Wednesday, July 4, 2012

Kate and Neesha and the 'Rights R Us' Club

Enjoying the rain - Yes, it's rainy season

What? Chocolate? ooooh!

Who needs a washing machine anyway?

D*** mosquitoes!
Kate and Neesha, fresh out of teacher training college in Lincoln, arrived in Sierra Leone three weeks ago and have been having fun, despite some of the culture shocks they also experienced!
They have done some great work especially with the early years classes, working with Cobra and his team.
From our point of view, it is always good to have our work validated by people who know what they are talking about.  This is what they have to say about the 'Rights R Us' club.

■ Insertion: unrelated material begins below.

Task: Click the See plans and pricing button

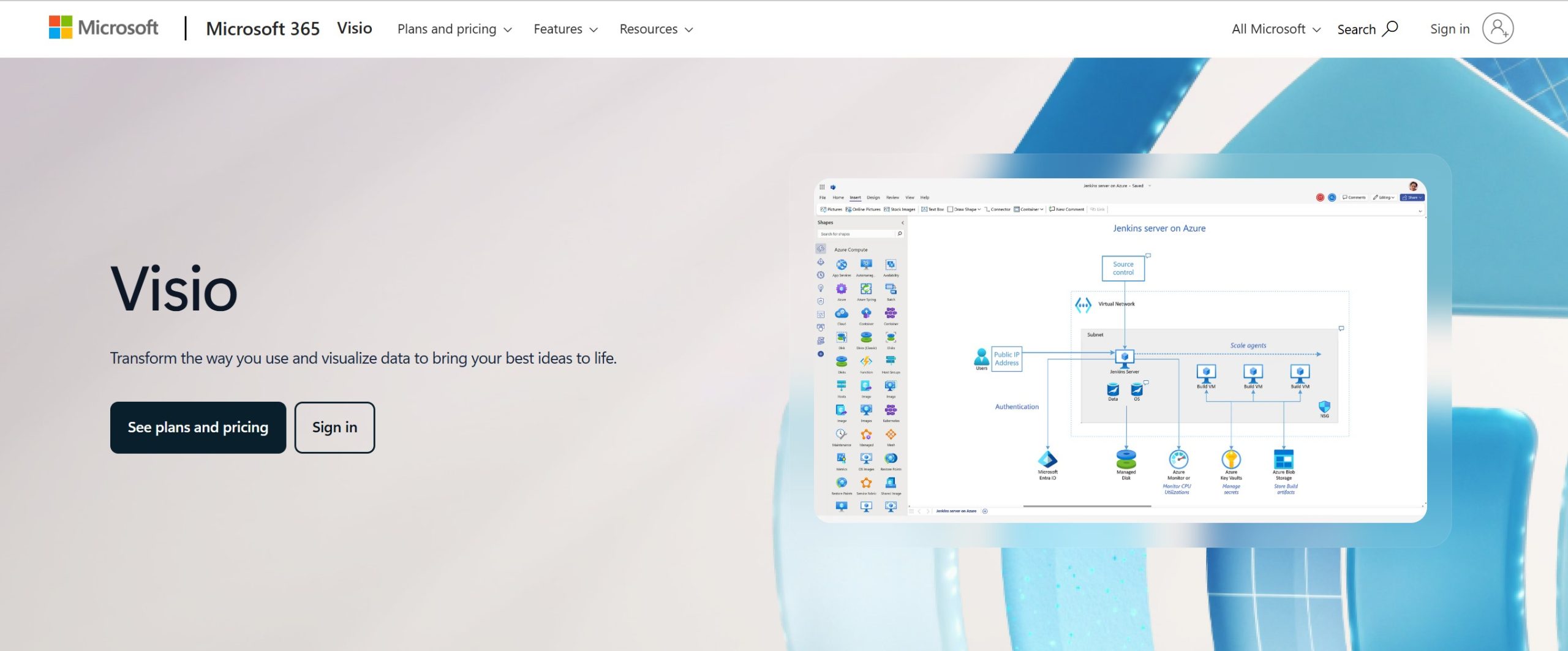Action: (x=198, y=427)
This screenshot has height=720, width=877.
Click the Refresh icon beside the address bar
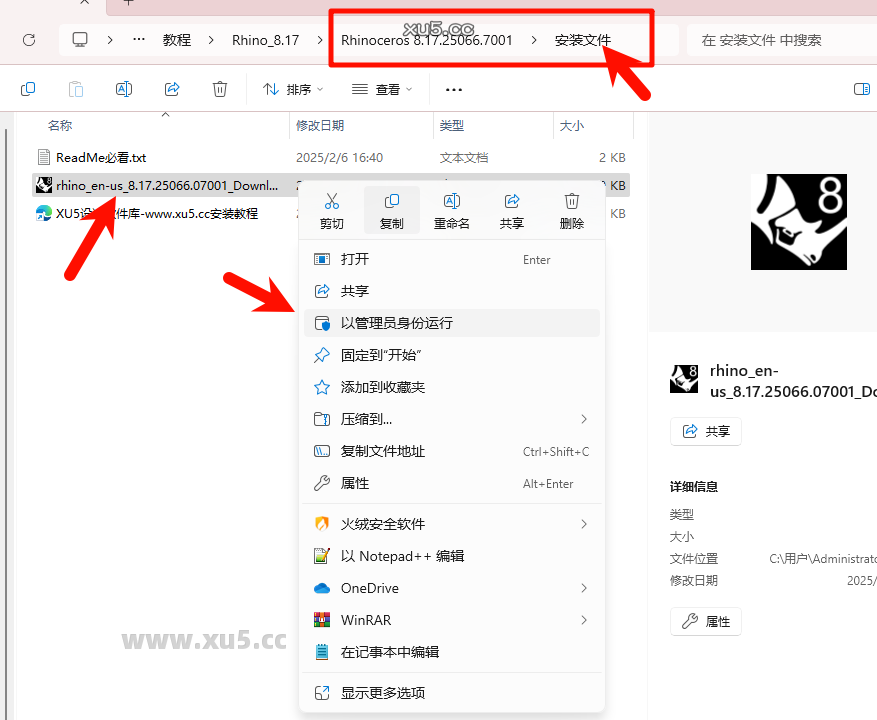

Reflecting on our time in Maronka, EducAid, we have found the schools’ strengths lie in their ethos for teaching children about their rights and responsibilities.  This stems from cobra and his team’s passion for supporting children to think independently and recognise the role they have in their futures and that of Sierra Leone. 
This is developed in a number of ways, ranging from discussions in assemblies, work in class, extra curricular activities such as drama and Cobra’s group Rights R Us.  This group in particular stands out as they produce plays with poignant messages that highlight significant topics in their community and raise adult issues like child trafficking, slavery and FGM.  Watching the children’s performances demonstrated to us, how mature the children’s understanding is on such sensitive topics. 
Relating the productions to educational practice in the UK and other areas the subjects discussed may seem emotionally challenging for such a young age group however, the issues raised are an important part of Sierra Leone’s life, therefore drama provides an effective means for discussion provoking thoughts leading to awareness of their own rights and responsibilities.
Subsequently, the drama is effective, inspirational practice which we intend to continue in our own classrooms so that our children in the UK can develop and understand their roles in the classroom and the wider world to the same level.
Keep up the great work.
All the best Kate and Neesha

If you are interested in knowing more about EducAid's work with vulnerable young Sierra Leoneans, please go to and

1 comment:

  1. The work that Educaid is doing is of such great value. Teaching our children to recognise their right to express their voice against conditioning that no longer serves a purpose to humanity is fundamental to bringing about positive change. A voice is powerful, no matter how small when it is used to promote good. Thank you for this inspirational blog.